Selon la pièce 102 de l'appelante sur les produits Mitsubishi :

- la moyenne du chiffre d'affaires sur les exercices fiscaux du 1er avril 2010 au 31 mars 2013, soit 2011(622 002€), 2012 (615 404€) et 2013 (473 605€) est de 570 337 euros

- le taux de marge sur coûts variables s'élève en 2011 à 14,66%, en 2012 à 6,56%, et en 2013 à 7,93%, soit en moyenne à 9,71%.

Ainsi la perte de marge sur coût variables s'élève en moyenne à la somme de 55 417,74€ sur une année, soit sur les six mois de préavis manquants, la somme de 27 708,87 euros.

Il convient en conséquence de condamner Mitsubishi à payer cette somme au liquidateur de DMSA.

Sur les dépens et l'article 700 du Code de procédure civile

DSMA sollicite la condamnation de Mitsubishi à verser la somme de 20.000 euros par application de l'article 700 du Code de procédure civile au regard des frais qu'elle aurait exposés en sollicitant les services de tiers pour la reprise des pièces comptables et fiscales et des pièces commerciales couvrant l'ensemble de la période des relations commerciales, suivant factures produites.

Mitsubishi estime ces demandes excessives, conteste le sérieux des factures exposées et sollicite son plafonnement à 3.000 euros.

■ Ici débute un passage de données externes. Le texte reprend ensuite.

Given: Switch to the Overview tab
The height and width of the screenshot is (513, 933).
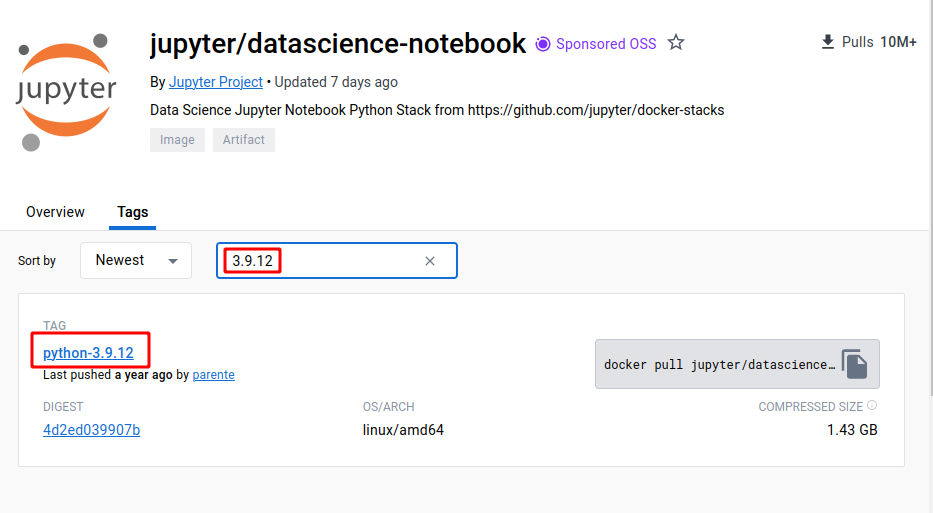Looking at the screenshot, I should click(55, 212).
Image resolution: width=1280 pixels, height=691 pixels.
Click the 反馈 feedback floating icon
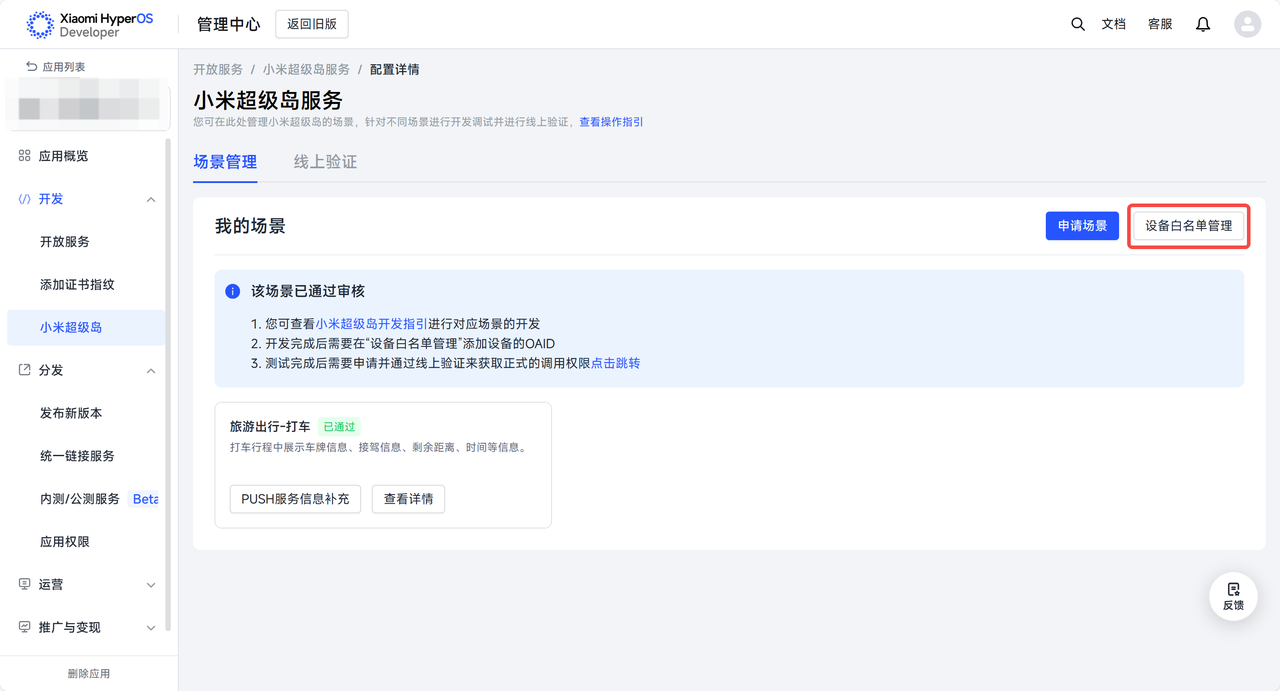1233,596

Au titre des recherches matérielles et humaines effectuées pour identifier et retrouver les éléments nécessaires à sa défense, elle demande que lui soit accordé la somme de 12.000 euros.

Réponse de la Cour

Mitsubishi qui succombe doit être condamnée aux dépens de première instance et d'appel ainsi qu'à verser la somme de 8 000 euros au titre de l'article 700 du code de procédure civile. Sa demande sur ce fondement est rejetée.

PAR CES MOTIFS

Statuant dans les limites de l'appel,

INFIRME le jugement,

Statuant à nouveau et y ajoutant,

CONDAMNE la société Mitsubishi Electric Europe BV à payer à la SELARL C. [Y] ès qualités de liquidateur de la société DSMA la somme de 27 708,87 euros au titre du préjudice subi du fait de la rupture brutale des relations commerciales établies ;

DÉBOUTE la société Mitsubishi Electric Europe BV de ses demandes ;

La CONDAMNE aux dépens de première instance et d'appel ainsi qu'à verser la somme de 8 000 euros à à la SELARL C. [Y] ès qualités de liquidateur de la société DSMA sur le fondement de l'article 700 du code de procédure civile.